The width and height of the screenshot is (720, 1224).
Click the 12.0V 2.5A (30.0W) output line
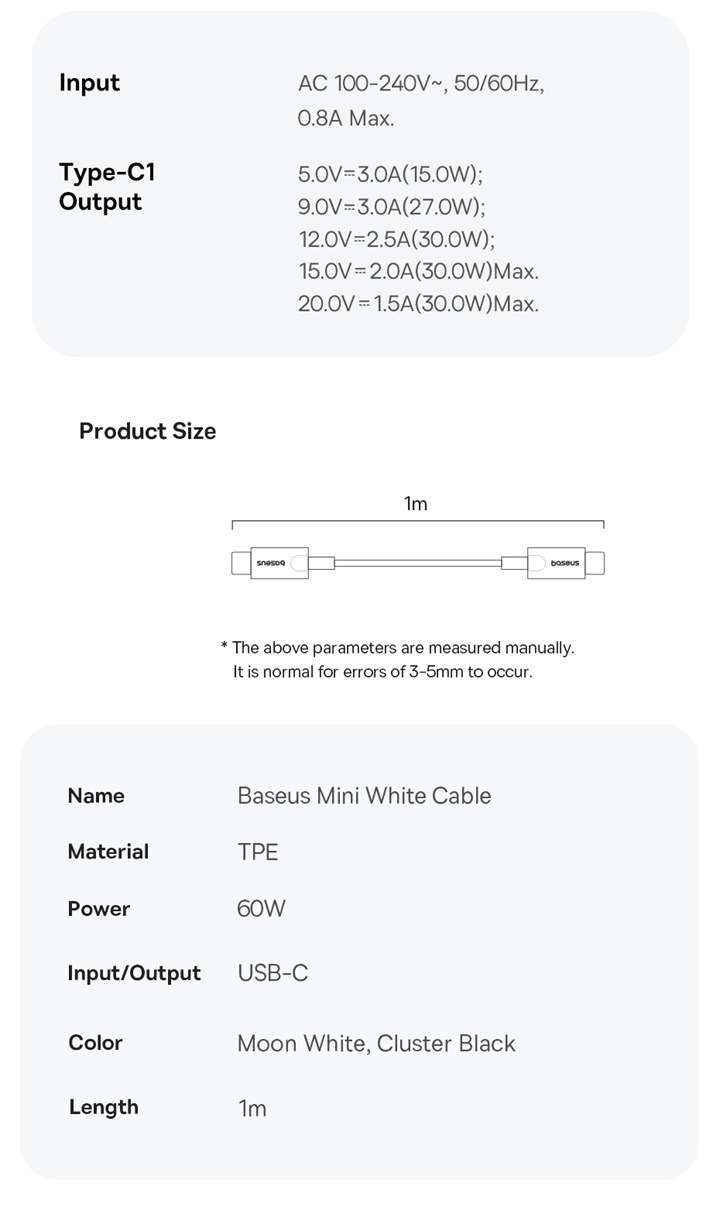pyautogui.click(x=396, y=239)
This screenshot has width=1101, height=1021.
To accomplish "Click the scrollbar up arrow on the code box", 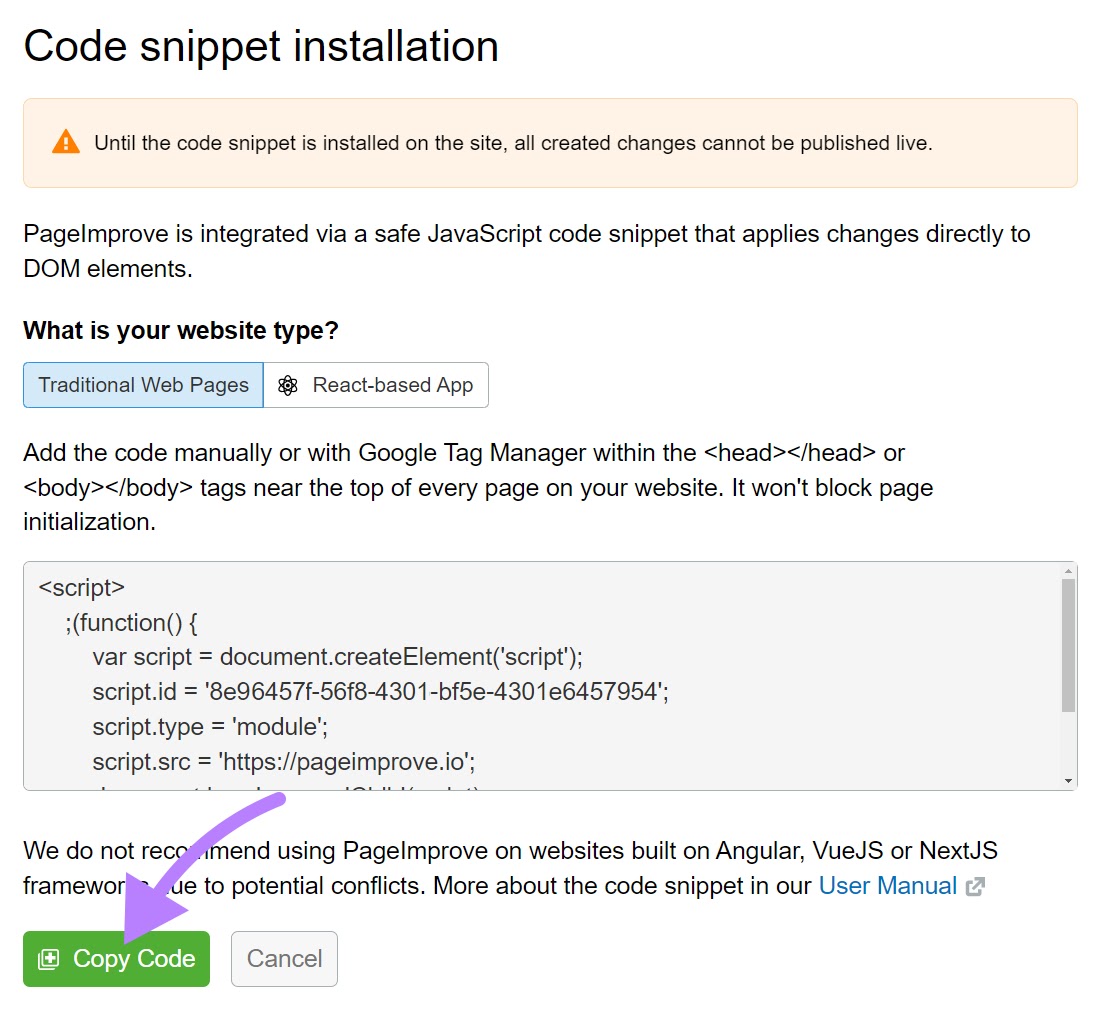I will click(1066, 570).
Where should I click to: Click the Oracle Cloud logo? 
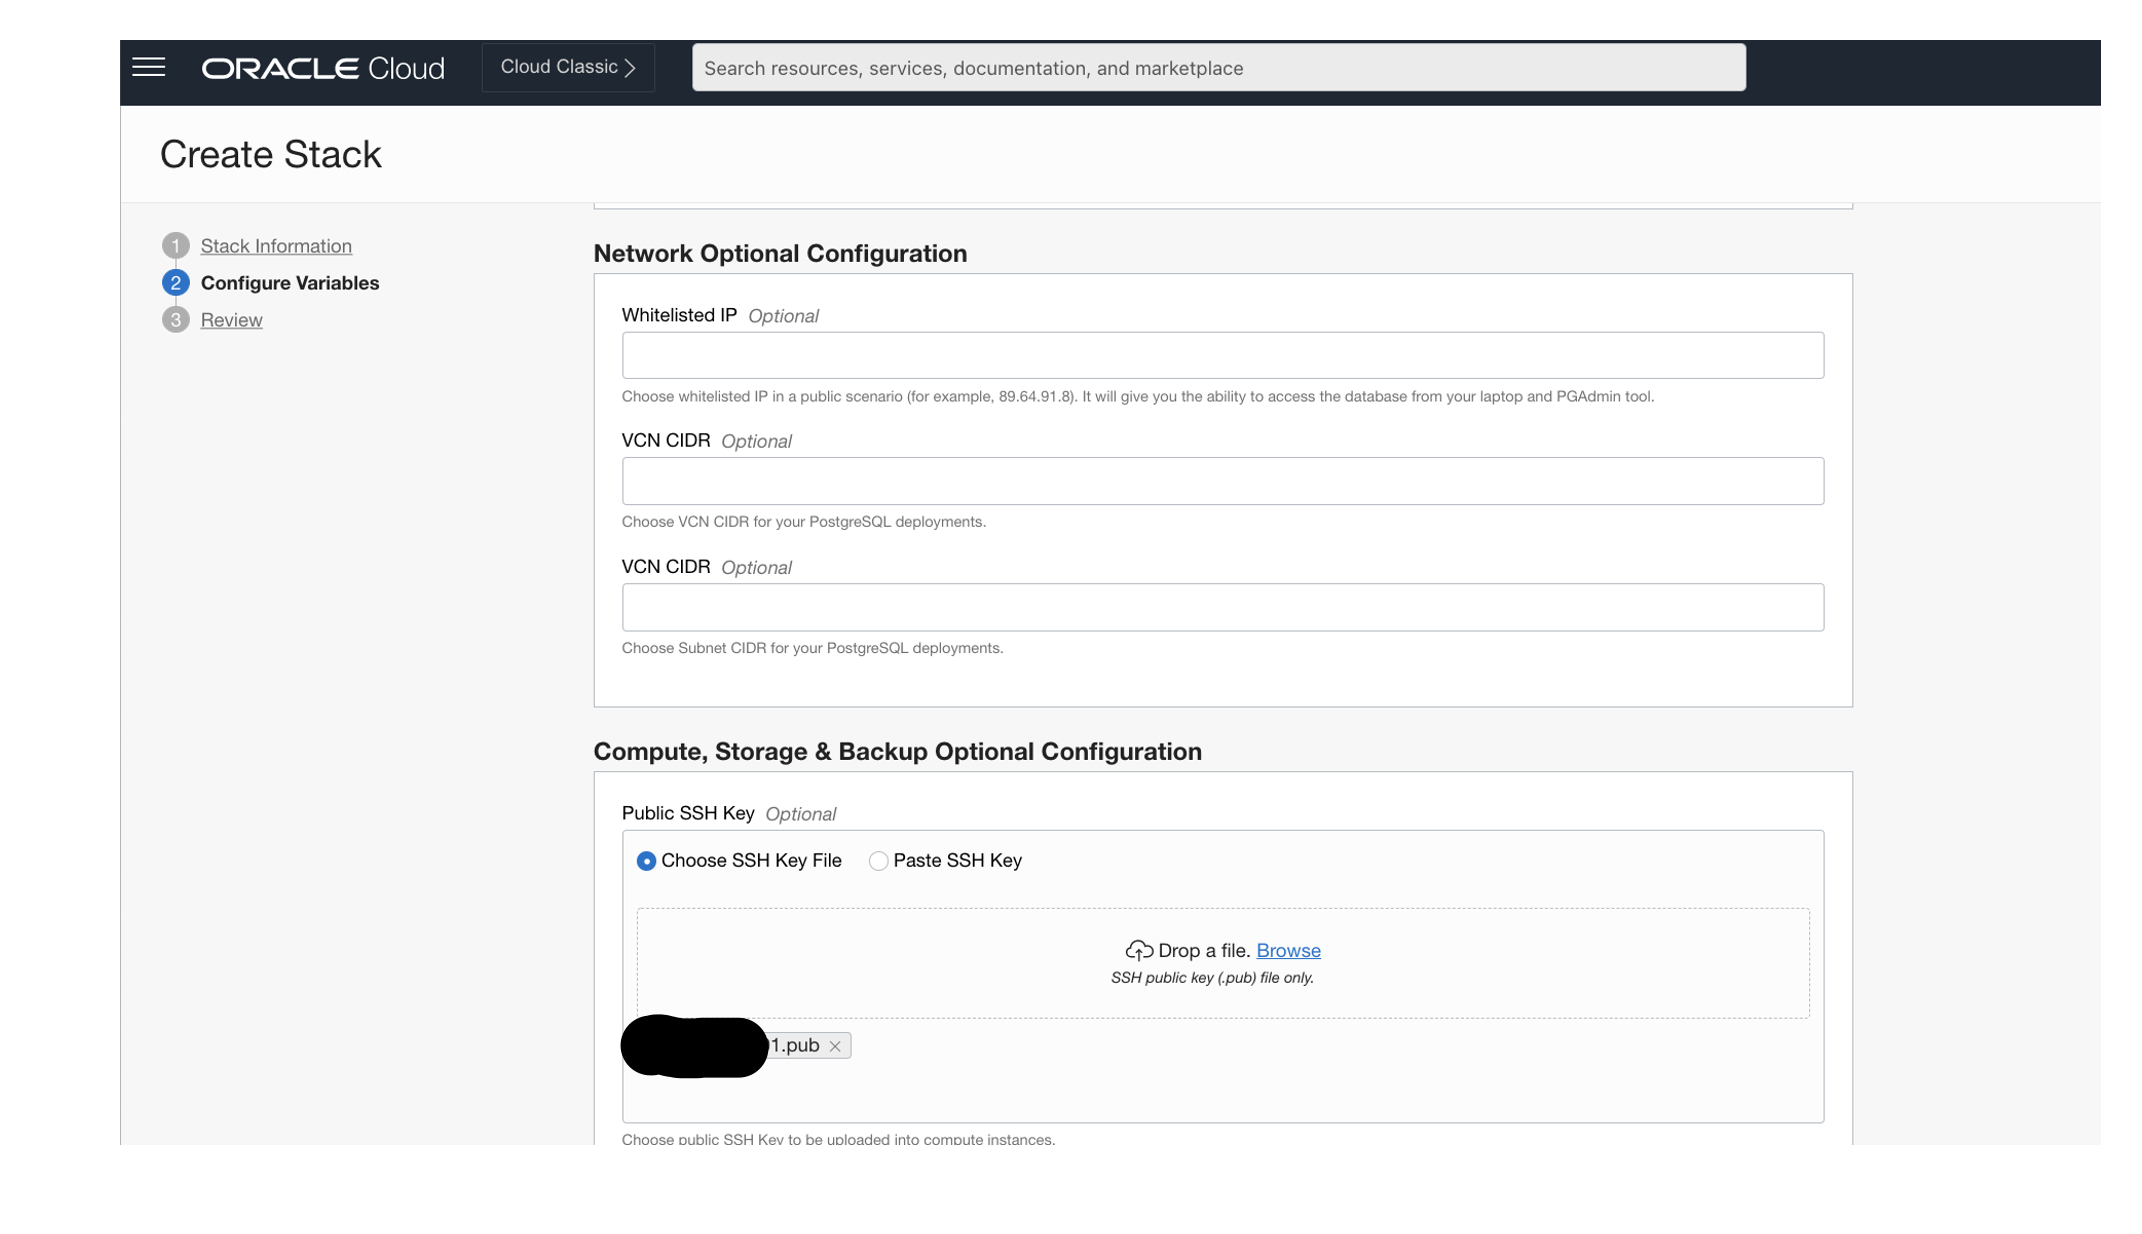[x=323, y=68]
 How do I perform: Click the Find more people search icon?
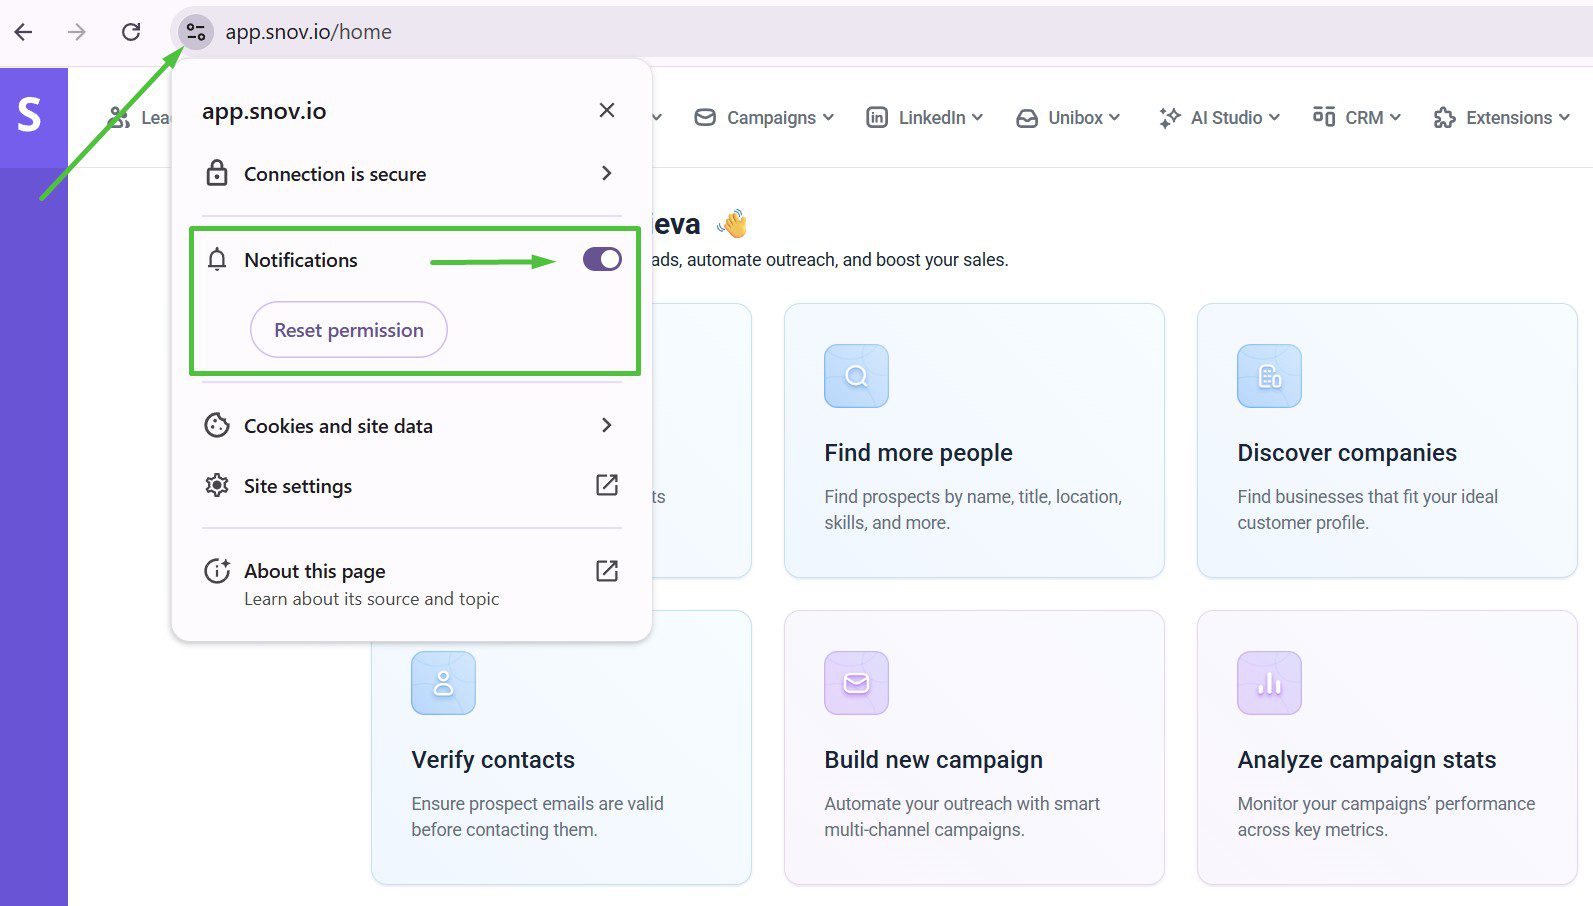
------------
Copy out the data word for word, starting at the line containing "Where should I" and continuing through the end of the data, with both ends included. Leave the pictures out of your copy.

Where should I click to: Click the Oracle Cloud logo? 
[x=323, y=68]
 How do I perform: Click the Find more people search icon?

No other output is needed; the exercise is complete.